The proliferation of digital assets has raised a persistent question: who regulates them? Both the Securities Exchange Commission (SEC) and Commodity Futures Trading Commission (CFTC) have claimed jurisdiction over different digital assets. Broadly speaking, the SEC regulates Initial Coin Offerings (ICOs) while the CFTC regulates “virtual currencies.” Cases involving ICOs are clear cut; in other situations, it can be much harder to discern which agency should have jurisdiction over a particular digital asset.

The CFTC has claimed jurisdiction over virtual currencies since 2014. But the agency’s position wasn’t vindicated until 2018, when two separate federal district court opinions ruled that virtual currencies fell under the purview of the CFTC as commodities. The first of the two cases, CFTC v. McDonnell, 287 F.Supp.3d 213, 228 (E.D.N.Y. 2018), held that Bitcoin—as well as other virtual currencies—qualify as commodities because they “are ‘goods’ exchanged in a market for a uniform quality and value.” However, it is not clear which other digital assets count as commodities rather than securities. The court in CFTC v. My Big Coin Pay, Inc. et al., 334 F.Supp.3d 492 (D. Mass. 2018) held that a scam digital currency called My Big Coin qualified as a commodity. This holding might imply a more expansive view of digital assets as commodities—yet the court in My Big Coin Pay seemed to base much of its reasoning on the allegedly false claim that the value of My Big Coin was essentially derived from the value of Bitcoin. It’s unclear how the court would have ruled if My Big Coin had been promoted as a standalone cryptocurrency.

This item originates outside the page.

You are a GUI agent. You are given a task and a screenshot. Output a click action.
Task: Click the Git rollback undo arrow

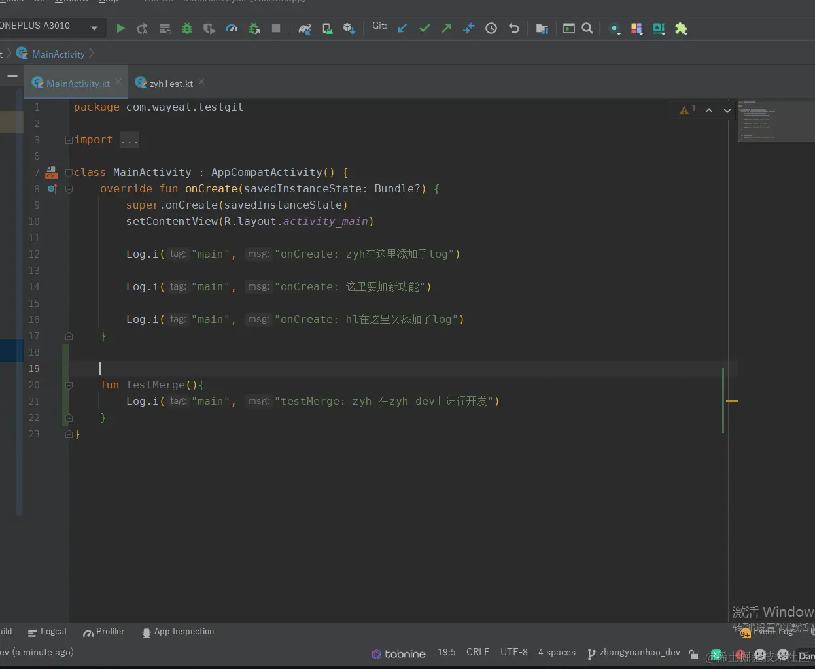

The ambiguity surrounding the exact definition of ‘virtual currency’ and which particular digital assets qualify as virtual currencies (and therefore would be classified as commodities) could lead to a potential turf war between the SEC and CFTC. The SEC has consistently treated ICOs as sales of securities. After the ICO has actually occurred, however, it’s not clear whether the underlying digital asset itself should be regulated as a security or as a commodity. The SEC classifies digital assets based on the apparent purpose of the asset. Are people treating the asset as an investment to generate future returns? If so, the SEC says you’ve got a security. Are people using the asset more as a medium of exchange: to facilitate the purchase and sale of other assets or goods? Then you’ve got a commodity.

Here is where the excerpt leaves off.